The skin lesions showed typical histopathologic features of LM2,23 such as solitary and small nests of atypical melanocytes along the basal layer of the epidermis and adnexal structures, epidermal atrophy, and solar elastosis. Pagetoid spread, melanophages, and a dermal lymphohistiocytic infiltrate were sometimes seen. The histopathologic characteristics of the oral lesions were consistent with contiguous spread of the tumor from perioral skin areas.
Histopathologic evidence of invasion (LMM) was seen in 3 of the 4 patients at some point during their long course. While this is a small sample size, this suggests a higher than previously hypothesized progression of LM to LMM.24 The lesions may have progressed to an invasive stage because of prolonged radial growth phases secondary to incomplete cure after each recurrence. It has been shown that the risk for LMM increases proportionately with lesional diameter.25 Furthermore, LM may have progressed to LMM in areas that were not visible to the patient, thus being unnoticed for long periods of time. As seen in case 1, an invasive component was diagnosed in an oral LM of which the patient was not aware. Although development of invasive areas may occur slowly and gradually, there have been reports of rapid progression to LMM despite careful clinical follow-up.26,27
The recurrence of LM has been attributed to several factors, including migration of malignant melanocytes from adjacent epidermis or migration of deep periadnexal melanocytes to the epidermal surface.1,2 Most authors believe that surgical excision is the treatment of choice, but the optimal surgical management of LM is still being defined. The recurrence rate with standard surgical excision (9%) is lower than that reported with destructive methods (35%-55%).28,29 The failure rate of standard excision may be due to microscopic extension of LM by as much as 1.5 to 3 cm beyond the clinical margins.30,31 In most cases presented herein, conventional surgery, even with wide margins, failed to eradicate the tumor completely and caused significant disfigurement.

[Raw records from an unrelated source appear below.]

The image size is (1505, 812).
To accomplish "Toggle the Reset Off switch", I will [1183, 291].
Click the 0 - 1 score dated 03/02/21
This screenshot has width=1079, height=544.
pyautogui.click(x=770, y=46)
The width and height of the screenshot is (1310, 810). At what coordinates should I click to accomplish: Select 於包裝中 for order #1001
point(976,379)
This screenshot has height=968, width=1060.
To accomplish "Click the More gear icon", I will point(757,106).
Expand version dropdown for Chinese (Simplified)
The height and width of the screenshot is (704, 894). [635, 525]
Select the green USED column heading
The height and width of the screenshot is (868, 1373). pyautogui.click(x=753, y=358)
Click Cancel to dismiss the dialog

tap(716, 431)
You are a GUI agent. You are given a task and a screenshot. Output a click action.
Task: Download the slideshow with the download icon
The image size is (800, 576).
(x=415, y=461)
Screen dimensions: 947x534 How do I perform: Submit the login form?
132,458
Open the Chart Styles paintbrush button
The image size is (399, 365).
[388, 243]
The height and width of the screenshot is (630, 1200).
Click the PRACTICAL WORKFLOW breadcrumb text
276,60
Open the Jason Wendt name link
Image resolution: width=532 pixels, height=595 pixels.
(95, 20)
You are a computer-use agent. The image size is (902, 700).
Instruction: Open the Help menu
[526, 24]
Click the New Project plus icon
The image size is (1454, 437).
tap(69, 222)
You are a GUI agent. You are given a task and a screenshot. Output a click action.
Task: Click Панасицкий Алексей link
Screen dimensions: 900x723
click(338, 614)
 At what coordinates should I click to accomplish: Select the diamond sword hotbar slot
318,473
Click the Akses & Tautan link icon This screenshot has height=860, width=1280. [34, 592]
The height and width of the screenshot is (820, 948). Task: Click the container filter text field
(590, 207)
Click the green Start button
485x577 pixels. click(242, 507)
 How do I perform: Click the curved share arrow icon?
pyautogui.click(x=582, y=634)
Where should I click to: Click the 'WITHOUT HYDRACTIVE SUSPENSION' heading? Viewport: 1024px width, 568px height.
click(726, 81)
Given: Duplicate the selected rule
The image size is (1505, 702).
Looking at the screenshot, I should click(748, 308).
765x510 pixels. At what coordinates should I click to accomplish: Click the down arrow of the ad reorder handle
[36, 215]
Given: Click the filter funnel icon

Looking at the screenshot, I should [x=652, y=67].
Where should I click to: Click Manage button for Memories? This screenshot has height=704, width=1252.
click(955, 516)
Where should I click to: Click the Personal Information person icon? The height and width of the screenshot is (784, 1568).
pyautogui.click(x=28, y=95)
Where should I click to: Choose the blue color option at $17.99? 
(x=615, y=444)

The advocates of Mohs micrographic surgery for LM argue that this technique has a high cure rate, spares normal tissue, and allows examination of 100% of surgical margins.32 However, the value of frozen vs rush permanent sections is debatable.31-37 While some authors33 suggest that frozen sections are sensitive and specific for the diagnosis of melanoma, others32 argue that frozen sections contain artifacts and are often difficult to interpret. The use of rush permanent sections34,35 may eliminate these problems but carries the disadvantage that only 1 stage per day can be performed. A recent study32 recommended that if only frozen sections are to be performed, the final stage of surgery should be submitted for analysis of permanent sections prior to closing the wound. This ensures complete removal of the tumor while requiring only 2 to 3 mm of additional tissue. In this study, rush permanent sections were performed in cases 2 and 3 with excellent results.
In summary, we report 4 cases of cutaneous LM with extension onto oral mucosa. The significant morbidity associated with this clinical presentation is highlighted by the numerous recurrences and, in many instances, the need for major reconstruction with subsequent cosmetic disfigurement. This clinical presentation requires a high index of suspicion by the clinician. Examination of the oral mucosa should be performed in all patients with atypical pigmented perioral lesions. Furthermore, patients with perioral LM require long-term follow-up because there is a high probability of recurrence and/or progression to LMM.
Accepted for publication January 24, 2002.